◆ TASK GOAL ◆
Read through the lines below and copy the ones holding the string "post".

————

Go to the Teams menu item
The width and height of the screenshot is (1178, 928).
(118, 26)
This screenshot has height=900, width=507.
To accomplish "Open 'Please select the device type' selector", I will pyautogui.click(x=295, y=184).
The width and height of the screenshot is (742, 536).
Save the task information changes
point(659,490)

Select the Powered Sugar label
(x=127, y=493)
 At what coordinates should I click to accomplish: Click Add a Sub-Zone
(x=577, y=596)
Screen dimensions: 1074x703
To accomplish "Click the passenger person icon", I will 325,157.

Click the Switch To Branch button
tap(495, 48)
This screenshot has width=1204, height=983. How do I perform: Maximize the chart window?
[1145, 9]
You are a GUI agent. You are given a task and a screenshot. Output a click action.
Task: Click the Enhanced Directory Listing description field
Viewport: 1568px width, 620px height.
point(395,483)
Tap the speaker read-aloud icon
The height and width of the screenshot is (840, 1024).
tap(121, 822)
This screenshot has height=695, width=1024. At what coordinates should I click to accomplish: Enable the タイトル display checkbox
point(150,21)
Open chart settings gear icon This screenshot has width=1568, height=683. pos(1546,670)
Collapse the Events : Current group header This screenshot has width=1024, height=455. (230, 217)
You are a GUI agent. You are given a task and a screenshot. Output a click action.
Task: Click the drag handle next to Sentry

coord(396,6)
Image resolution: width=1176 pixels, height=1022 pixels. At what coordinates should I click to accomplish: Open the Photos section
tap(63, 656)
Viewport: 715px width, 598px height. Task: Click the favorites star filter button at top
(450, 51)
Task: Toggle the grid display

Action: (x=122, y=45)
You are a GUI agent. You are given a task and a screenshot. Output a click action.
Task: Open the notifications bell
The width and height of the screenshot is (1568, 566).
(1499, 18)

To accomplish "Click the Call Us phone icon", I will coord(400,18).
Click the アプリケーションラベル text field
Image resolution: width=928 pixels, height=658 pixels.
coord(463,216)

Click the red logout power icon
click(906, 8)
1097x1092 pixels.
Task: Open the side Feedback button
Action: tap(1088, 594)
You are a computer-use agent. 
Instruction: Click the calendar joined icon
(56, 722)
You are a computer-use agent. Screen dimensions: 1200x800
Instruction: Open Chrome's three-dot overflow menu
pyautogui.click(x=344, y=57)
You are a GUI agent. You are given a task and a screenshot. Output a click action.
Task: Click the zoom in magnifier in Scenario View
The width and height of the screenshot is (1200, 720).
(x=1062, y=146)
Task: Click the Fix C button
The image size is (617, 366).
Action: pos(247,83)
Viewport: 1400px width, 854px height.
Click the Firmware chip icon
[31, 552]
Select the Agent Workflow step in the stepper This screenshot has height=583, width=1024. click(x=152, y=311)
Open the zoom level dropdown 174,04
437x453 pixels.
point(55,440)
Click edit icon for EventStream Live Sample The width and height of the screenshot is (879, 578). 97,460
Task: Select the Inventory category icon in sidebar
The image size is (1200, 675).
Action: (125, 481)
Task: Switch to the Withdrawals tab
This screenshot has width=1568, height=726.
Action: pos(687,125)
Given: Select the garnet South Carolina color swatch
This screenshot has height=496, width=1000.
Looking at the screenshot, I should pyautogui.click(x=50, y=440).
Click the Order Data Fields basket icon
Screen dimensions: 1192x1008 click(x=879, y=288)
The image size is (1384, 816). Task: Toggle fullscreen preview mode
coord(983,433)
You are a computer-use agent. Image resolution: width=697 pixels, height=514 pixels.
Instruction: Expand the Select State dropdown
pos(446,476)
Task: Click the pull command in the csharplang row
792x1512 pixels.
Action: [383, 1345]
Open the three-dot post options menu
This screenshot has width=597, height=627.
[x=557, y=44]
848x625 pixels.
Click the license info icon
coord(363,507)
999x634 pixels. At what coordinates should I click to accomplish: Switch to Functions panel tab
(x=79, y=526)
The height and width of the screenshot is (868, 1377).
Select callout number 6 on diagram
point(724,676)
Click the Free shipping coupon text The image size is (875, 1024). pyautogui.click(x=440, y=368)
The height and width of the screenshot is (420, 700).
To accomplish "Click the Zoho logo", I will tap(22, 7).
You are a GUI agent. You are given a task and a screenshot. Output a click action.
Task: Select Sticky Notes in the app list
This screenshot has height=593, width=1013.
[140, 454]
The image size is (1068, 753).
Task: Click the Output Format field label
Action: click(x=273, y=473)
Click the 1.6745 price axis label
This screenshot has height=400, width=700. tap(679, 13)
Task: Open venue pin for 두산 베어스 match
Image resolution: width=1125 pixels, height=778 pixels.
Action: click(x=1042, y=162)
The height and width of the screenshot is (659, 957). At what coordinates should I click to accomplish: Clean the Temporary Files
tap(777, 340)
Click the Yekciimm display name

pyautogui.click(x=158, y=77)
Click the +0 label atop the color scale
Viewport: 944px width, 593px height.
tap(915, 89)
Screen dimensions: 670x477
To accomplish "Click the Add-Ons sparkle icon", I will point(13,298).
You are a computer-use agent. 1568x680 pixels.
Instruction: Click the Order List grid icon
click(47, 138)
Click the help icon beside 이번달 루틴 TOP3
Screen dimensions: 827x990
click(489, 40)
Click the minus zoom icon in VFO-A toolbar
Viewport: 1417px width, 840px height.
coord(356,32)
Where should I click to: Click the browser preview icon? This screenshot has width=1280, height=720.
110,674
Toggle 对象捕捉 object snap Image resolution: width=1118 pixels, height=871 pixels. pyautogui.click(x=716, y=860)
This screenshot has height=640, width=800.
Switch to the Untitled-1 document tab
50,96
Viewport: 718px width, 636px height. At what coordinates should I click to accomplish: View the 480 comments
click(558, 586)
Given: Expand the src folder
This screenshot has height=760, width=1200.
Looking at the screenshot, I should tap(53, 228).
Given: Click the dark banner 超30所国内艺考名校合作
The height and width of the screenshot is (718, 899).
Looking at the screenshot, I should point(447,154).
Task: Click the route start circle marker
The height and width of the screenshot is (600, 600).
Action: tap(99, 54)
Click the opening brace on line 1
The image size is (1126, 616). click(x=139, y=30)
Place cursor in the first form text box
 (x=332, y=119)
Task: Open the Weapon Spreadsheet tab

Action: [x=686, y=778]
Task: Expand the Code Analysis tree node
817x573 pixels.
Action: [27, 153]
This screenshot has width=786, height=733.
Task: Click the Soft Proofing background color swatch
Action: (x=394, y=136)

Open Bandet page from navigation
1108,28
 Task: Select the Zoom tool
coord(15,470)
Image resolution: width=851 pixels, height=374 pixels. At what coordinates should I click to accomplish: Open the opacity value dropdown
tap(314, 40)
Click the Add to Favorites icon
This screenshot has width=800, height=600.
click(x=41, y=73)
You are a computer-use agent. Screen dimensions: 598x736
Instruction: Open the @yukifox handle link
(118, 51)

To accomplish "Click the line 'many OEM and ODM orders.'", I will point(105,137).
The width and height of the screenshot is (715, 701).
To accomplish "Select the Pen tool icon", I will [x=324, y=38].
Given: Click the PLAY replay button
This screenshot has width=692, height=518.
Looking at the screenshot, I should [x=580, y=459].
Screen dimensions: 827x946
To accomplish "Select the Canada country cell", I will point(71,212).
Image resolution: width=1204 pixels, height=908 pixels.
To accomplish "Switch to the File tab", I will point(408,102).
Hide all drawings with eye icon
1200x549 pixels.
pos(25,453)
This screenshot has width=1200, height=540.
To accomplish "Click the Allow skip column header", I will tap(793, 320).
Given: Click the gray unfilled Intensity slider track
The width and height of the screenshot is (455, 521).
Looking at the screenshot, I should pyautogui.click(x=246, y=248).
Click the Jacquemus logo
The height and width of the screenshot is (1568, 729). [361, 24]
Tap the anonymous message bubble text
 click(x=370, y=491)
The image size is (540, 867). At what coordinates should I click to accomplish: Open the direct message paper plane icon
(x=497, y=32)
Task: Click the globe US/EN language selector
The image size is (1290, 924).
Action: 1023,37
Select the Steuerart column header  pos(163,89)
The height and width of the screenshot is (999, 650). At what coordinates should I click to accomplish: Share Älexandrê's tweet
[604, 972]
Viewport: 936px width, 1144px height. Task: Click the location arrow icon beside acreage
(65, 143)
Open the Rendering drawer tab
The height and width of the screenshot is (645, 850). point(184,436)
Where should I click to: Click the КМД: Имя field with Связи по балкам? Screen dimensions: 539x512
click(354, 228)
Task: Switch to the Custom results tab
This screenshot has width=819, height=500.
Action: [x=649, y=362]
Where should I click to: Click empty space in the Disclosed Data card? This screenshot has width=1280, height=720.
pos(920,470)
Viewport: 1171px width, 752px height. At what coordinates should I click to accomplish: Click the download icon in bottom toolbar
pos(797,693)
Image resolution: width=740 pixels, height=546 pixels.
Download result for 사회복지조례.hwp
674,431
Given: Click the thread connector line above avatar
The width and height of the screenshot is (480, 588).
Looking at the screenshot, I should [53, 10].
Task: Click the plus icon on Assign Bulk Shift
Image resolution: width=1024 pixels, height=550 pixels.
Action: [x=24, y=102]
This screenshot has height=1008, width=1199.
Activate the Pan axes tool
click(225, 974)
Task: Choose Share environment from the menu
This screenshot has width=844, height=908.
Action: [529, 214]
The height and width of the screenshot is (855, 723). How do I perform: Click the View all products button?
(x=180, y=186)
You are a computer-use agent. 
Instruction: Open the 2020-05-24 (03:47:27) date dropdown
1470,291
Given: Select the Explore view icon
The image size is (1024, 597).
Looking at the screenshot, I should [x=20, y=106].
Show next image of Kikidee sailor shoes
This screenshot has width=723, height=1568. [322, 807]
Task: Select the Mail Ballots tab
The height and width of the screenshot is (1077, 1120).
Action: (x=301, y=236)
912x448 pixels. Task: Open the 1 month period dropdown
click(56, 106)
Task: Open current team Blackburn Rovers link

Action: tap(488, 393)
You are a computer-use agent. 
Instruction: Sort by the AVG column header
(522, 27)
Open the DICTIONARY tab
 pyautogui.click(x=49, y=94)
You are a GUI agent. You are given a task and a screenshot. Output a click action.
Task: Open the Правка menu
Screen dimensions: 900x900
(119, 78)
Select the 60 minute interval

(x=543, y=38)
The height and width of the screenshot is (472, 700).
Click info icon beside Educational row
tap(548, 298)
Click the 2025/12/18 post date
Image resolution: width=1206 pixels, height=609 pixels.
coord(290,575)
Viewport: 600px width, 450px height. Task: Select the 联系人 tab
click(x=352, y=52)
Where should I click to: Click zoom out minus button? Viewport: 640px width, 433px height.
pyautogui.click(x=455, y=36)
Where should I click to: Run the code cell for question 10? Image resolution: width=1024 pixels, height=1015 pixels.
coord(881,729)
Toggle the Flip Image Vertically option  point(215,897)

————

◆ RESULT ◆
Open the three-dot post options menu
Click the 2025/12/18 post date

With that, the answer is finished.